7. An interactive problem as a question

A bank item can be a whole interactive sandbox that generates and grades itself. { problem: "name" } drops in a geometry angle-chase (a registered registerGeometryProblem); the quiz's "Check answers" triggers its own check and folds solved / not-solved into the score. It carries no options/answer, so it's never mistaken for the config item.

registerQuiz("problemDemo@1", () => [
  { problem: "quizChase" },   // ← a registered geometry problem, embedded and self-grading
]);

Live:

8. Write a program

The newest kind asks the learner to write code. Register the exercise with registerProgram(name, config); each attempt hands the learner a fresh random value in the global INPUT (a number, string, array, object — whatever your input builds), and their job is to assign the result to the global ANSWER. We transpile the TypeScript and run it in the same sandboxed engine as runnable code blocks, then grade ANSWER against your reference solution (numbers with a tolerance; arrays and objects structurally).

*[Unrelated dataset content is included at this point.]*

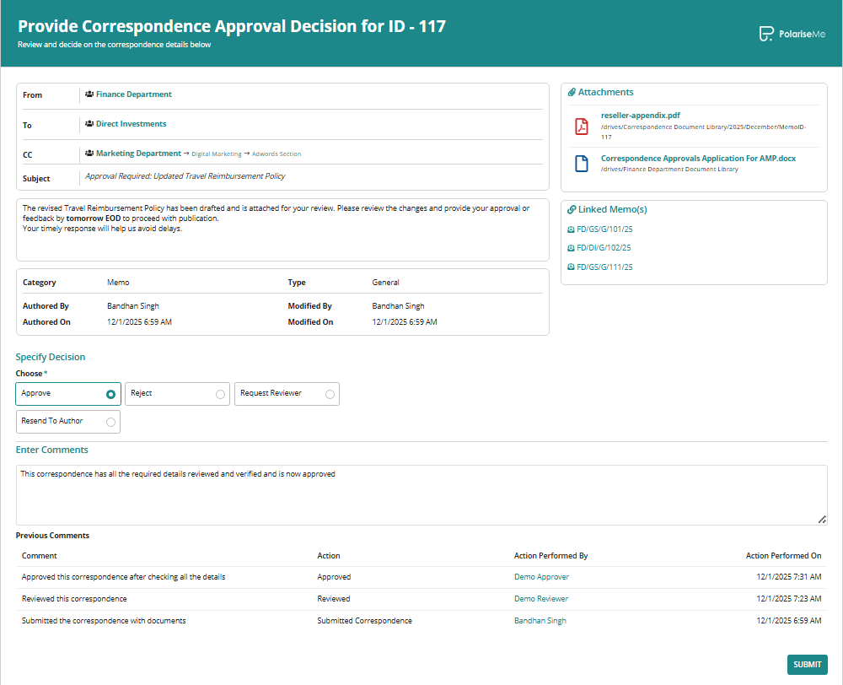Click the group icon beside Direct Investments

[x=89, y=124]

registerProgram("sumList", {
  prompt: "Add up all the numbers in the list INPUT, and store the total in ANSWER.",
  variables: "n=[3:6]",                                             // drawn each attempt
  input: (b, rng) => Array.from({ length: b.n }, () => rng.int(1, 9)),  // → the INPUT value
  solution: (INPUT) => INPUT.reduce((a, c) => a + c, 0),            // → the correct ANSWER
  starter: "let total = 0;\nfor (const x of INPUT) total += x;\nANSWER = total;",
});

Used on its own it's a <primer-program> element with its own Run (see your output and what ANSWER came out as), Check, New input and Reset code buttons. Try it — edit the code, Run it, then Check; press New input for a fresh list:

To drop the same exercise into a quiz, reference it with { program: "name" } — it renders inline (its own New-input / Check hidden, since the quiz's "Check answers" drives it) and folds correct / incorrect into the score, just like the geometry problem above:

registerQuiz("programDemo@1", () => [
  { program: "squareIt" },   // ← a registered program exercise, embedded and self-grading
]);

Live:

That's the whole quiz vocabulary — six question kinds: multiple choice (with text or figure options), free text (plain, randomised, or polynomial), a figure above the prompt, an embedded interactive problem, and a write-a-program exercise. Mix them freely in one bank: the Primer draws num_questions of them and grades whatever the learner answers.